Após a pressão, a comunidade conquistou alguns avanços, como uma nova unidade de saúde e uma nova escola (“estava em tempo de cair”, diz Bezerra, sobre os dois espaços que já existiam no local), uma nova estrada de nove quilômetros, uma quadra e um trator para a associação de moradores, além da própria sede da associação.
Serra do Mel
Os prejuízos não se resumem a Assú. A comunidade de Serra do Mel, município potiguar com 13 mil habitantes a cerca de 250 km de Natal, processou a empresa francesa Voltalia pelos impactos socioambientais e econômicos causados pelos empreendimentos eólicos no município.

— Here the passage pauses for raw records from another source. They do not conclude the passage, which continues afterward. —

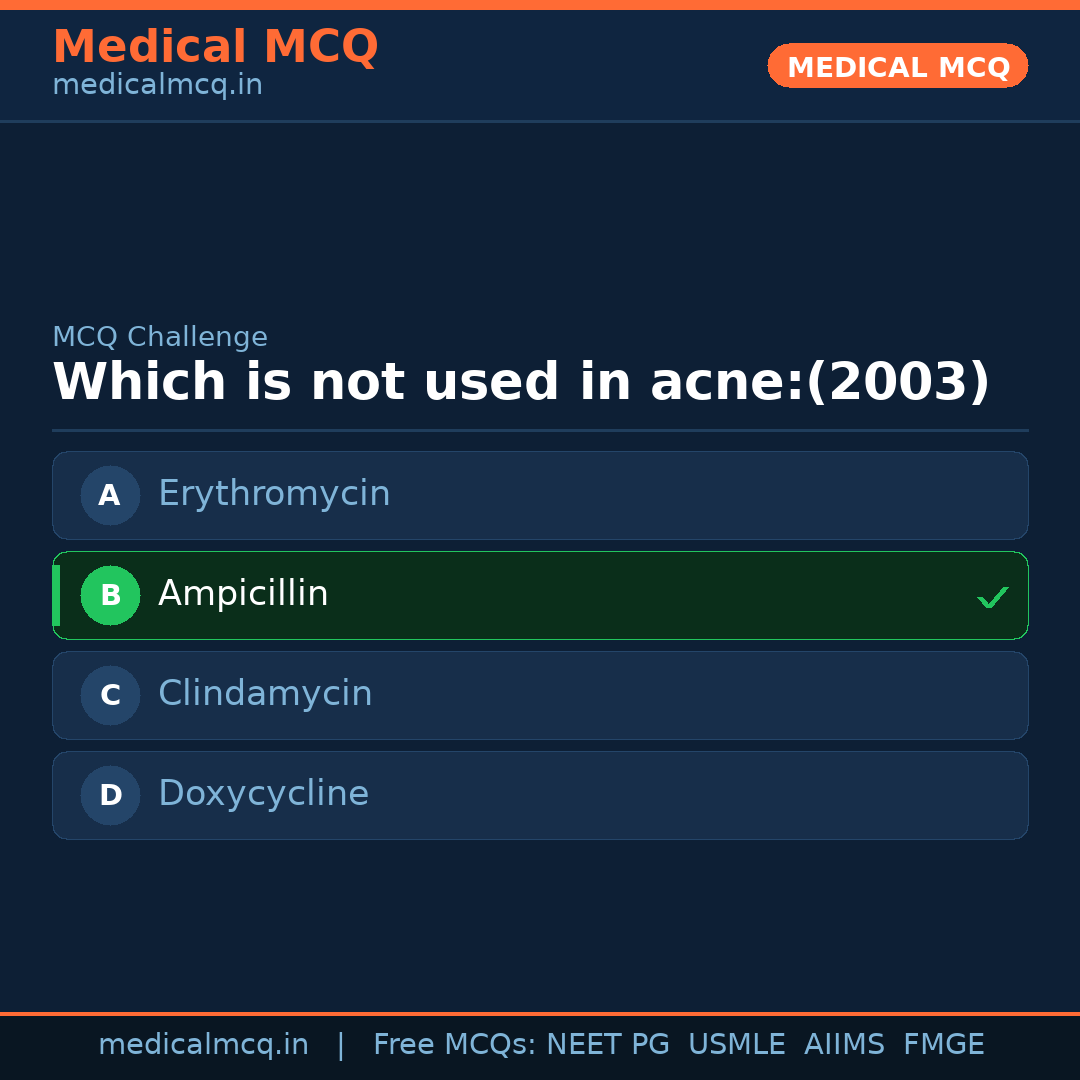Viewport: 1080px width, 1080px height.
Task: Click the green checkmark on Ampicillin
Action: coord(992,597)
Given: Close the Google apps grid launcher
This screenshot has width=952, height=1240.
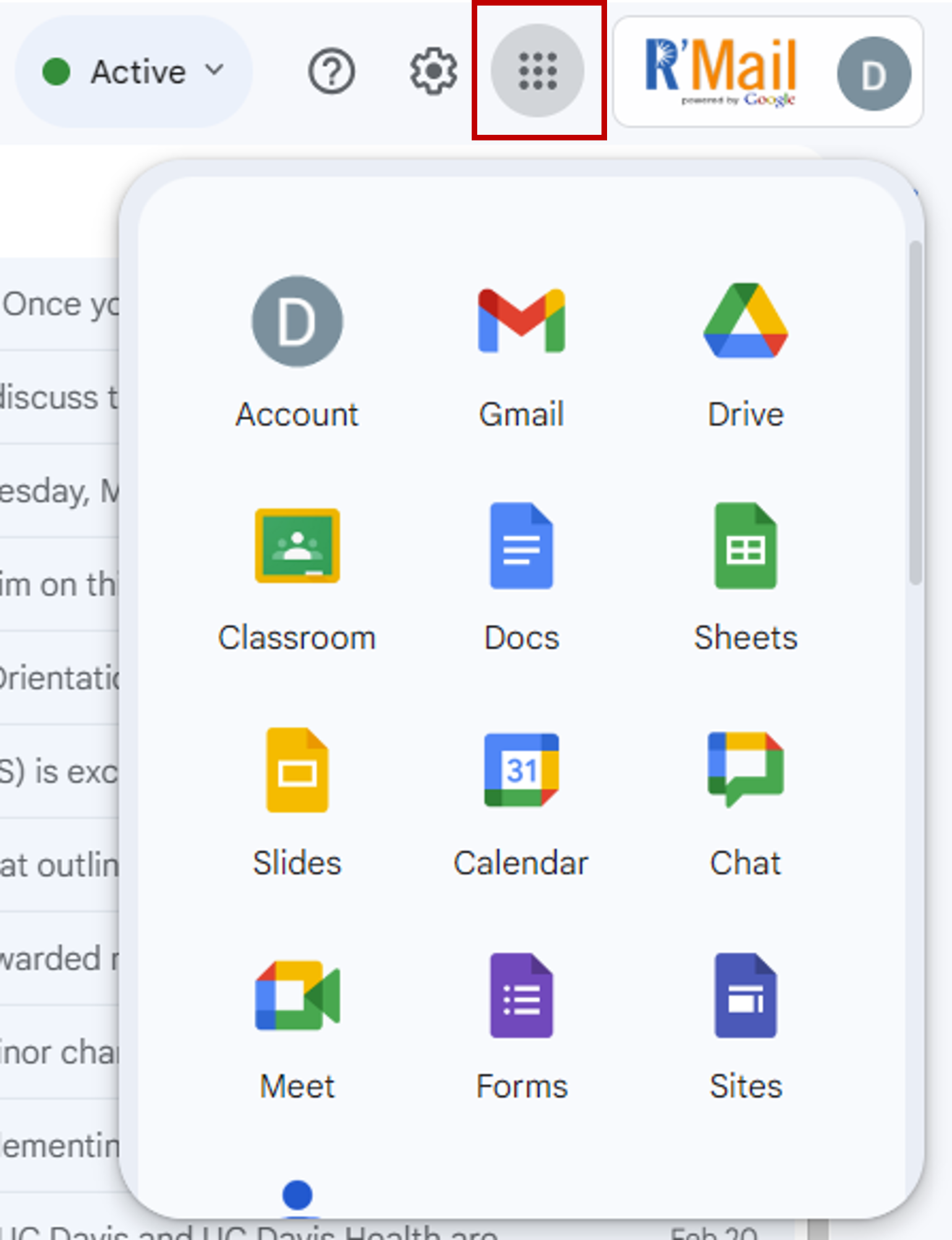Looking at the screenshot, I should (537, 71).
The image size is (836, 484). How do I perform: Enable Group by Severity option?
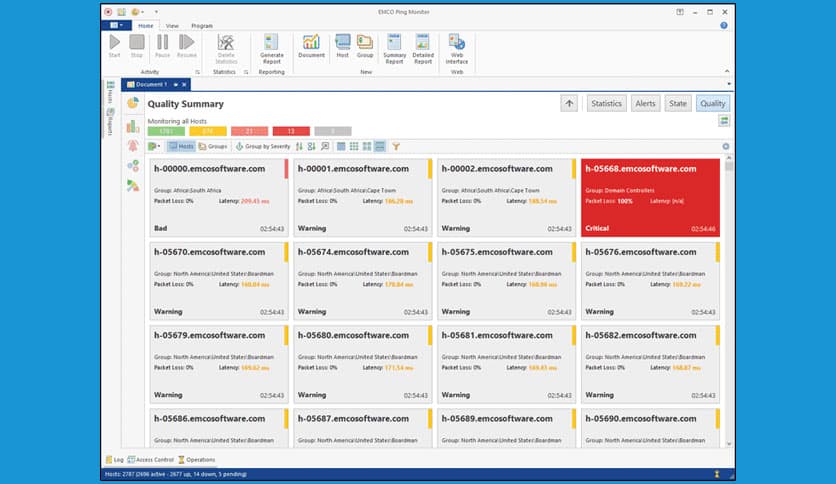point(262,146)
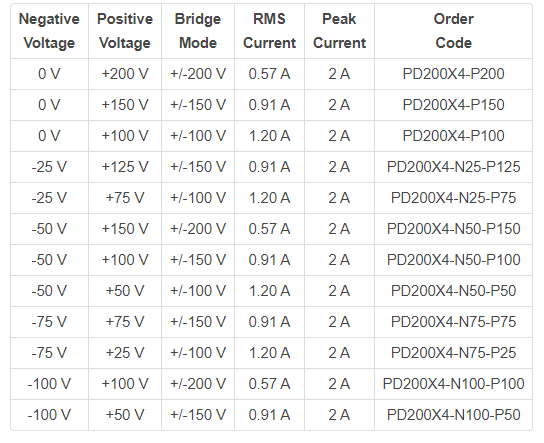Click the Order Code column header
The height and width of the screenshot is (443, 544).
click(453, 31)
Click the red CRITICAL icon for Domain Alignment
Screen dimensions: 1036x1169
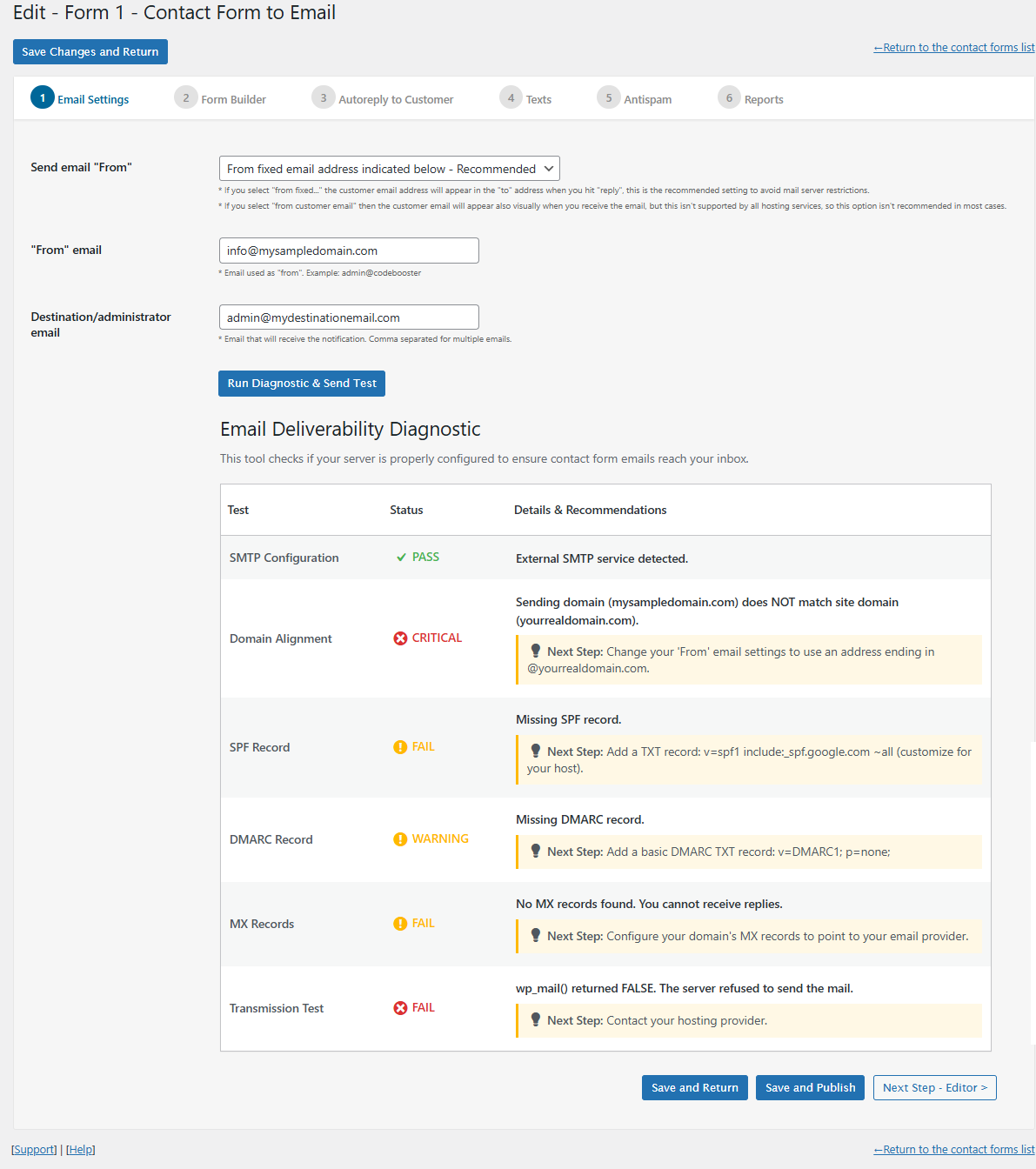[400, 638]
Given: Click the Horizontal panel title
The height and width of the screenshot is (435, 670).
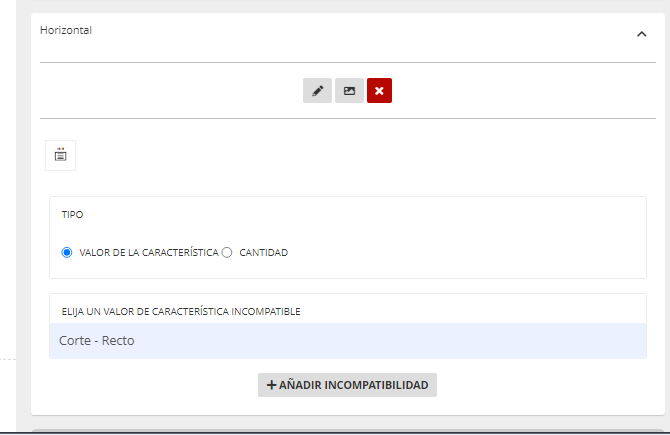Looking at the screenshot, I should [66, 30].
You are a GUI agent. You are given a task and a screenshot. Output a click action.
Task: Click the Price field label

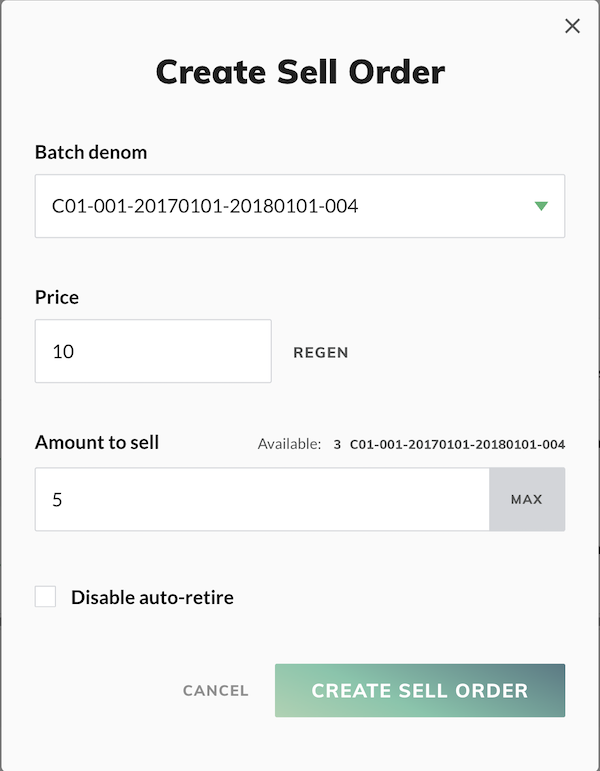(57, 297)
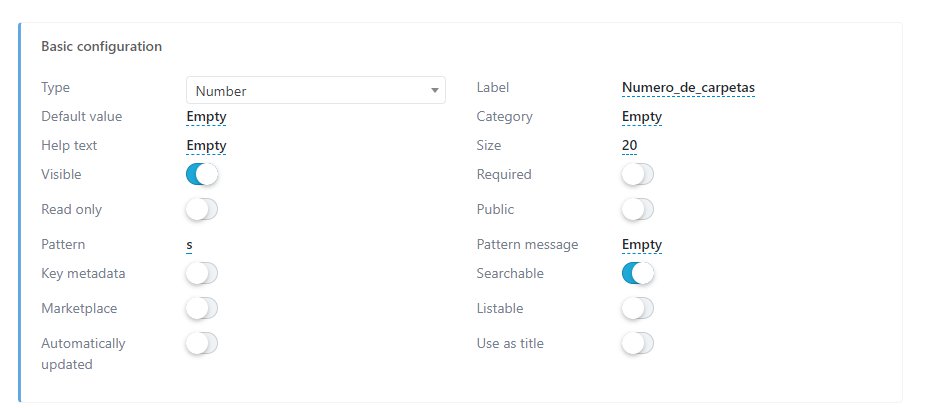Disable the Searchable toggle
Image resolution: width=925 pixels, height=408 pixels.
coord(637,273)
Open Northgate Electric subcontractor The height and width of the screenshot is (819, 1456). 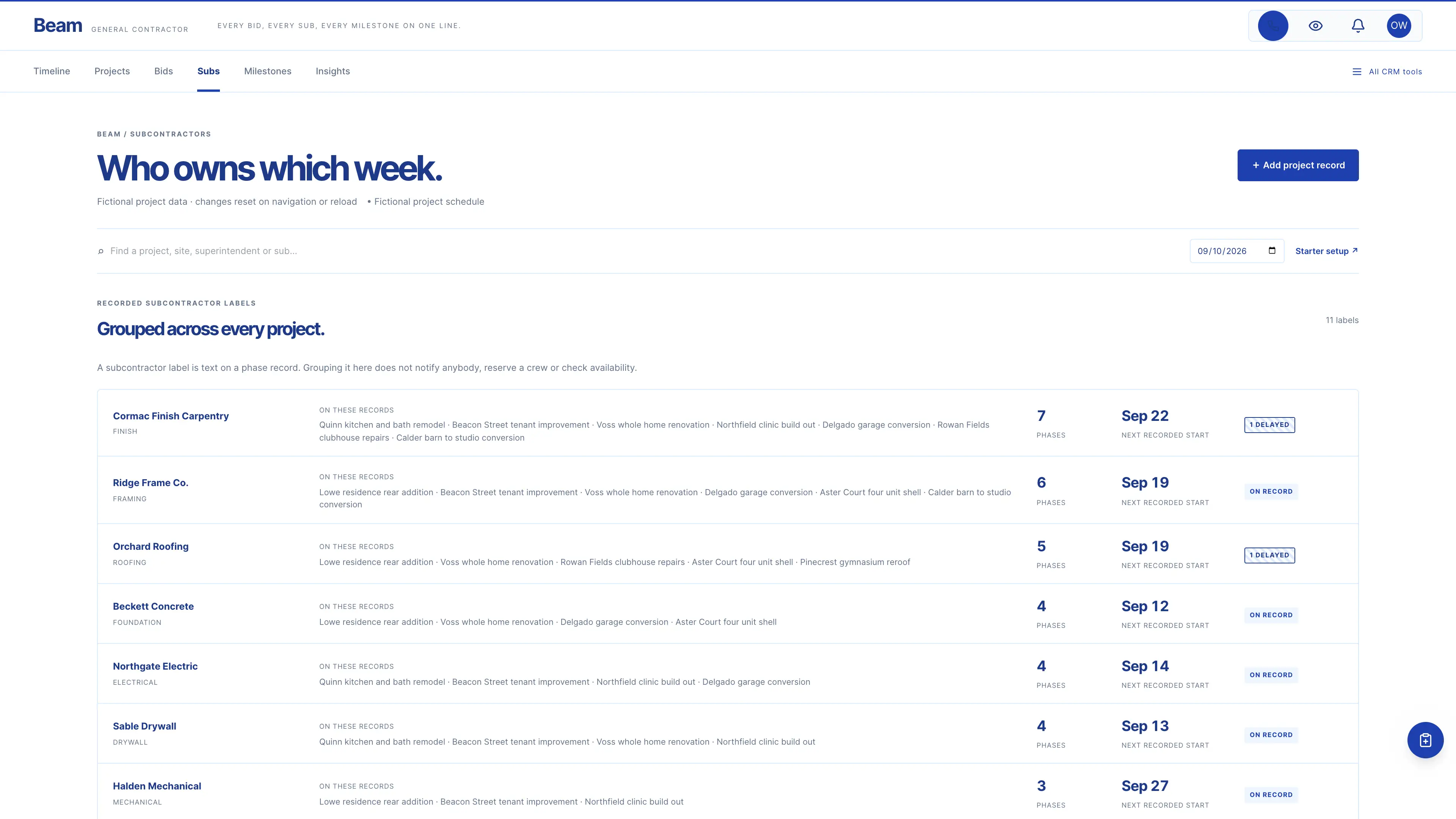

O processo busca a reparação integral dos danos decorrentes dos impactos causados pelos empreendimentos eólicos, abrangendo o reconhecimento de dano moral coletivo ambiental que engloba prejuízos à paisagem, à fauna, à saúde e à produção agrícola familiar, além do dano moral aos produtores, relacionado aos efeitos nocivos à saúde dos moradores. Também é requerida a revisão dos contratos firmados com agricultores familiares, considerados excessivamente onerosos.
Foram instaladas 40 usinas eólicas em Serra do Mel, dos quais 36 já estão em operação. Embora o município tenha se tornado um polo de energia eólica, sua principal atividade econômica, a cajucultura, foi diretamente afetada, assim como os modos de vida e a saúde da população local.
A ação foi movida pela Federação dos Trabalhadores Rurais Agricultores e Agricultoras Familiares do Estado do Rio Grande do Norte (FETARN), a Central Única dos Trabalhadores do Rio Grande do Norte (CUT/RN) e o Serviço de Assistência Rural e Urbano (SAR).
Fonte: Saiba Mais.
Foto: Acervo Grupo de Estudos em Poder, Estado e Sociedade (Gepes-Uern).